Raghu On TechPro tips on managing data at scale
DB2 How To Measure Transaction Log Write Time ?
In this short blog post I am going to cover transaction logging, its importance and how to measure logging performance. Transaction logging is needed by RDBMS to ensure Durability, the last alphabet in (ACID) principles.
If you are a DBA, you must know about ACID (Atomicity, Consistency, Isolation and Durability) principles and ARIES (Algorithms for Recovery and Isolation Exploiting Semantics) algorithms.
IBM fellow Dr. C. Mohan is the primary inventor of ARIES algorithms and these algorithms are implemented by most of the RDBMS to make transactions durable.
If you need to understand how ARIES algorithms work, take a look at below overview from Dr. Dittrich.
What about DB2 ?
DB2 infact uses ARIES algorithms to implement durability of this robust RDBMS. Some of the concepts that you might be aware of with out knowing they are part of the ARIES algorithms are “Write-ahead Logging”, “Forward phase of rollforward recovery”, “Backward phase of rollforward recovery”.
For the sake of simplicity, lets only talk about “Write-ahead Logging” (WAL) in this blog post. WAL simply means before any committed transactions are externalized to the database disk (tables/tablespaces), they will be written to transaction log files ?
You may be asking, if RDBMS are going to write every transaction to the log file before committing the changes to the disk wouldn’t it slow down the transactions and throughput ? Short answer is yes, long answer is not as much as you would think.
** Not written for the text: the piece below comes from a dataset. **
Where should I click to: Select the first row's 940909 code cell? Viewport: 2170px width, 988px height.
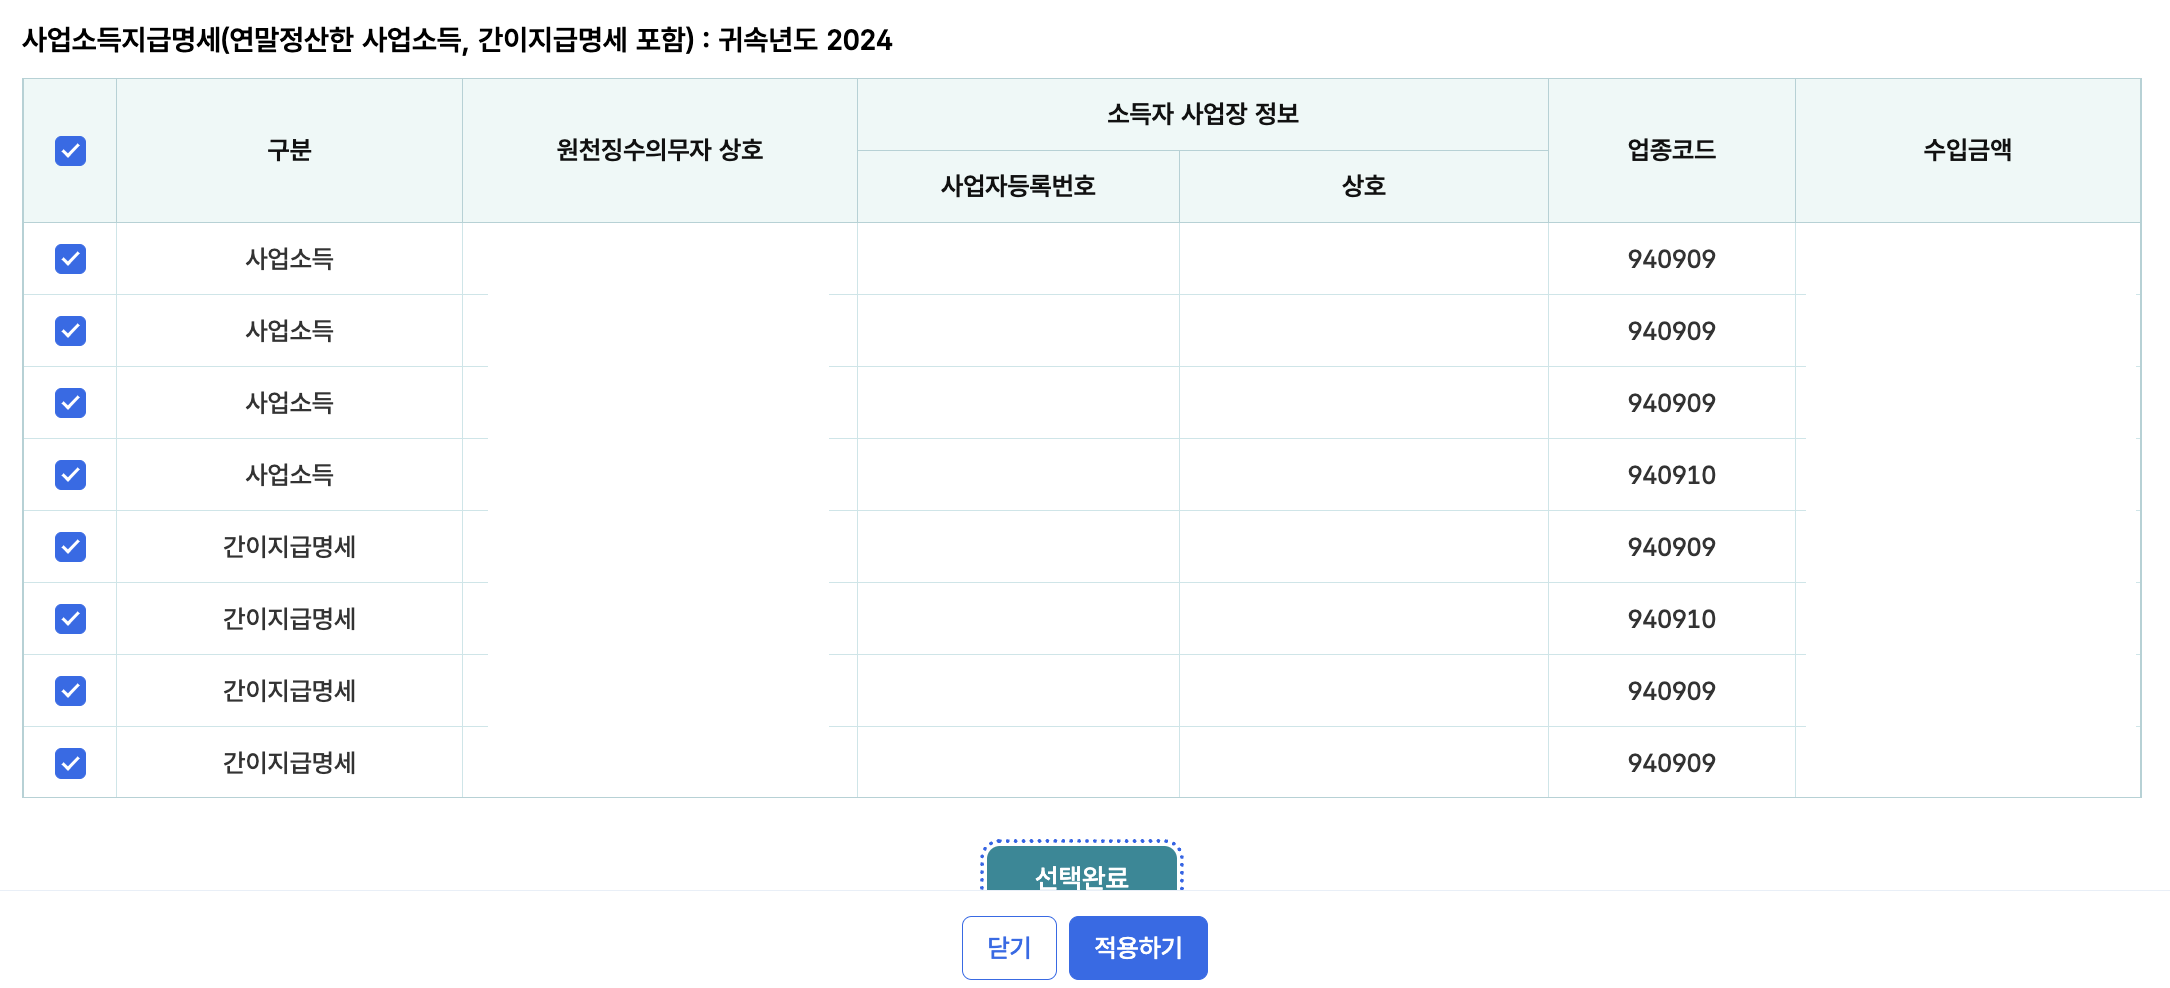tap(1674, 259)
Soon you will see, how to measure how much time DB2 is taking to perform a log write. In DB2 all the agents write their changes to LOG BUFFER. This log buffer is used by all the applications and could be a point of contention if its not tuned properly. Log buffer gets flushed to disk when ever it gets full or an application issues a COMMIT.
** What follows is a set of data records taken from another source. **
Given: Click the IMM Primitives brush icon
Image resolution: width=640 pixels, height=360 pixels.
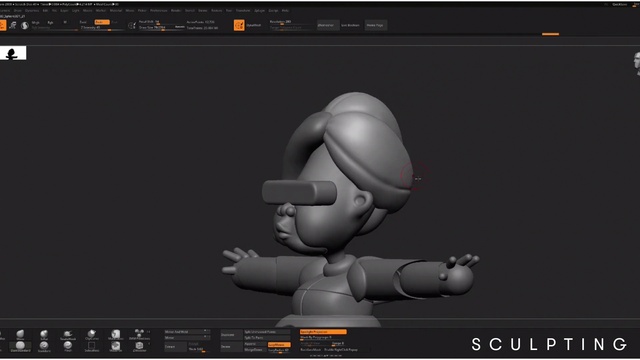Looking at the screenshot, I should point(139,336).
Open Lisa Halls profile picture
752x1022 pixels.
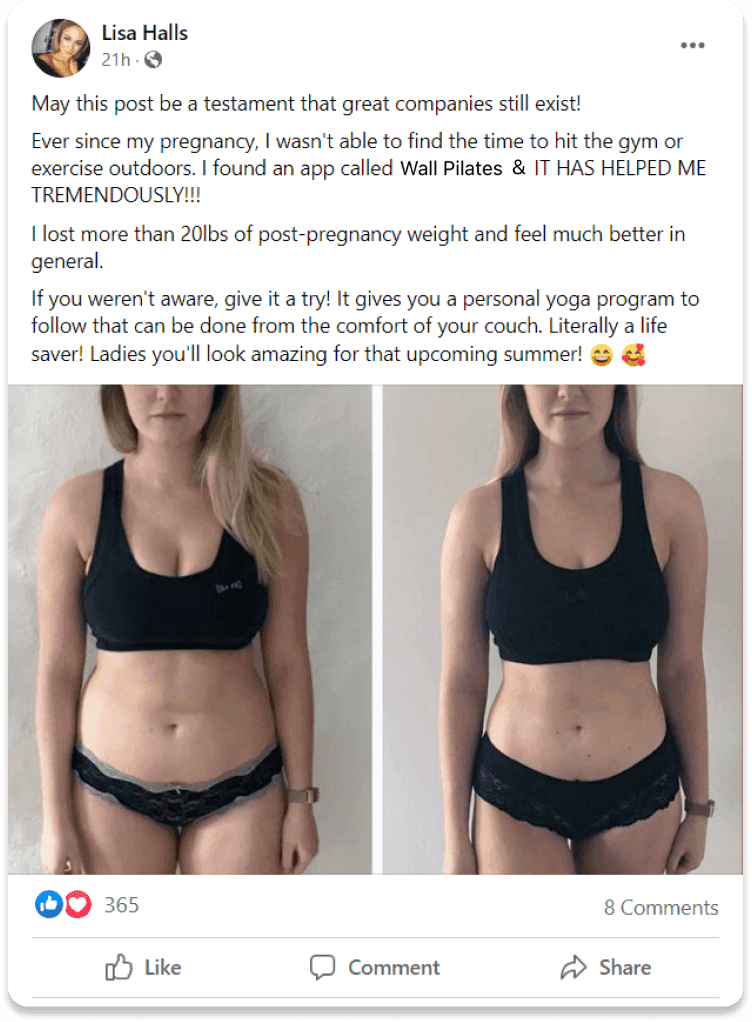[x=61, y=48]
Why Transaction Log Writes Are Faster ?
Simple answer to this question is sequential writes. That means all the writes to the log files are in the form a of journal. These transaction records are appended to the log file in the order they arrive i.e. they are not grouped together at a table/index/tablespace level.
Where as writes to the database has a lot of processing over head, not all writes are sequential for e.g. indexes are always sorted and to insert a key into a B-Tree index, it requires a random write and it involves disk seek + write. Where as with sequential writes there are no intermittent seeks, one seek and keep writing…
In the olden days a single random IO operation of 10 ms is very common, with the latest advancements in storage and SAN the random IO operations are significantly faster, but still they are much slower than their sequential counter parts.
You could also put it this way, RDBMS are mostly designed to get the data out faster i.e. by implementing B-Tree indexes (Which are very slow to write to but fast to fetch from). Where as log structures operate at high write speeds, don’t even try to read meaningful data from them.
Newer NoSQL databases such as Cassandra and text search solutions such as SOLR all use log based LSM indexes. They are mostly designed for high write speeds, since enterprises such as Facebook and Netflix need to put data in at much higher speeds than relational databases could handle.
If you would like to learn more about LSM tree indexes which are core for NoSQL technologies take a look at below link.
How to measure the Log write time ?
After all the boring stuff, finally I am going to share with you a simple SQL to measure the log write time per log write IO. These days almost anything that you need is available to you via MON_GET table functions.
In a non-pureScale/non-DPF environments you will only have one member and your output looks like below.
select member, cast(cast((LOG_WRITE_TIME) as float)/cast((NUM_LOG_WRITE_IO) as float) as decimal(7,5)) as avg_log_disk_write_time from table(sysproc.mon_get_transaction_log(-2)) as log
In a pureScale environment your output will look something like this.
As you can see from the above output, each log write is taking less than 1 millisecond barring member 2 on my pureScale cluster. Good number to shoot for log write time is < 3 milliseconds. Any thing over 3 milliseconds is a cause of concern.
I recently implemented a B-Tree index using java and I am hoping to post a blog on internal workings of a B-Tree data structure as well as read and write performance of a B-Tree.